Let us show the proof for the relation R≡|=TF and calculus C⊥Q≡TFR (for more similar proofs see
[
Assume that Γ R≡|=TF Δ, but the sequent |–Γ–|Δ is not derivable. In this case the sequent tree for |–Γ– |Δ is not closed, thus, an unclosed path ℘ exists in this tree. Let Н be the set of all signed formulas of this path. By the Theorem 3, there exist a T≡-counter-model (A, δ) and an F≡-counter-model (B, δ) such that:
|–Φ∈Н ⇒ δ∈T(ΦA) and –|Φ∈Н ⇒ δ∉T(ΦA); |–Φ∈Н ⇒ δ∉F(ΦB) and –|Φ∈Н ⇒ δ∈F(ΦB).

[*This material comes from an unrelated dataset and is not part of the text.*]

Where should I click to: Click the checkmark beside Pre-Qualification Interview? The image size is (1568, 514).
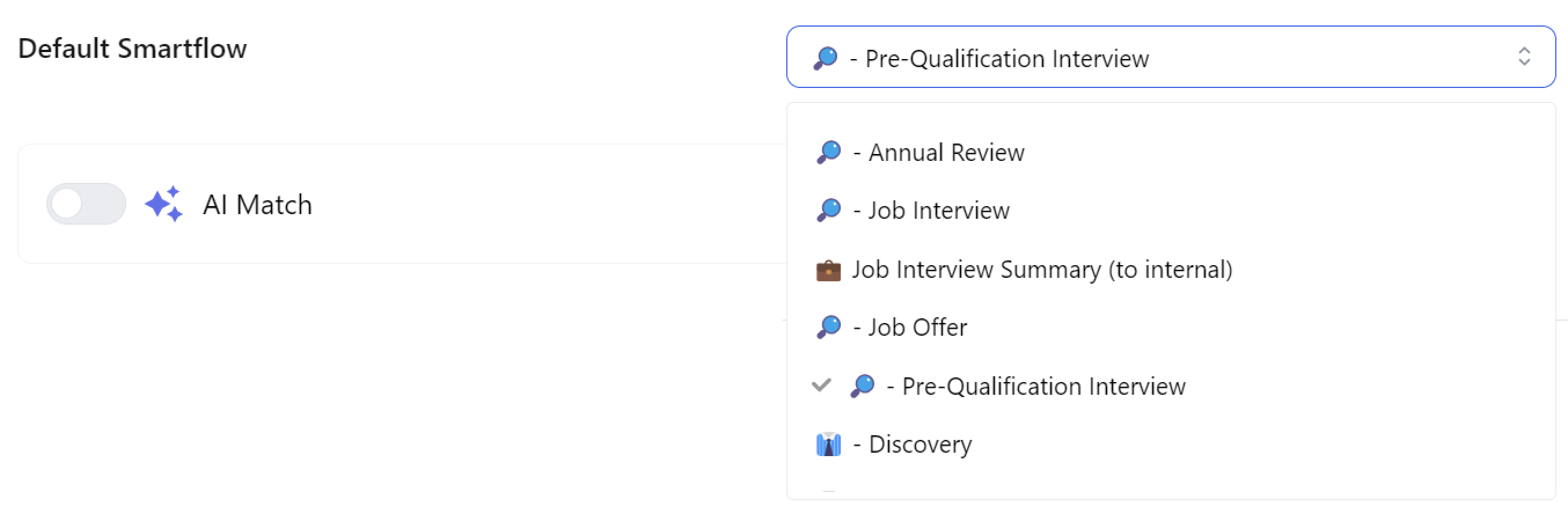click(x=821, y=386)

For T≡-counter-model, by |–Γ–|Δ ⊆ Н for all Φ∈Γ we have δ∈T(ΦA), for all Ψ∈Δ we have δ∉T(ΨA). Whence δ∈T(ΓA) and δ∉T(ΔA), therefore T(ΓA) ⊆ T(ΔA) does not hold. This contradicts to Γ A|=T Δ, so it contradicts to Γ R≡|=TF Δ.
For F≡-counter-model, by |–Γ–|Δ ⊆ Н for all Φ∈Γ we have δ∉F(ΦB), for all Ψ∈Δ we have δ∈F(ΨB). Whence δ∉F(ΓB) and δ∈F(ΔB), therefore F(ΔB) ⊆ F(ΓB) does not hold. This contradicts to Γ B|=F Δ, so it contradicts to Γ R≡|=TF Δ.
We study new classes of software-oriented logical formalisms – pure first-order logics of partial quasiary predicates with extended renominations and predicates of strong equality and of weak equality, denoted respectively L⊥Q≡ and L⊥Q=. For the considered logics, main properties of their compositions are given, and their languages are described. We define various variants of logical consequence relations and describe their properties, paying special attention to those connected with equality predicates. For the introduced logical consequence relations we construct calculi of sequent type. We specify basic sequent forms for the presented calculi and conditions for sequent closedness, and describe the derivation procedure via a sequent tree. The counter-model existence theorems are considered; an example illustrating a counter-model construction by an unclosed path in the sequent tree is provided. For the studied calculi, the soundness and completeness theorems are proved; the proof of the completeness theorems is based on a construction of the respective counter-models. In the future we plan to investigate extending the logic L⊥Q≡ with the composition of predicate complement.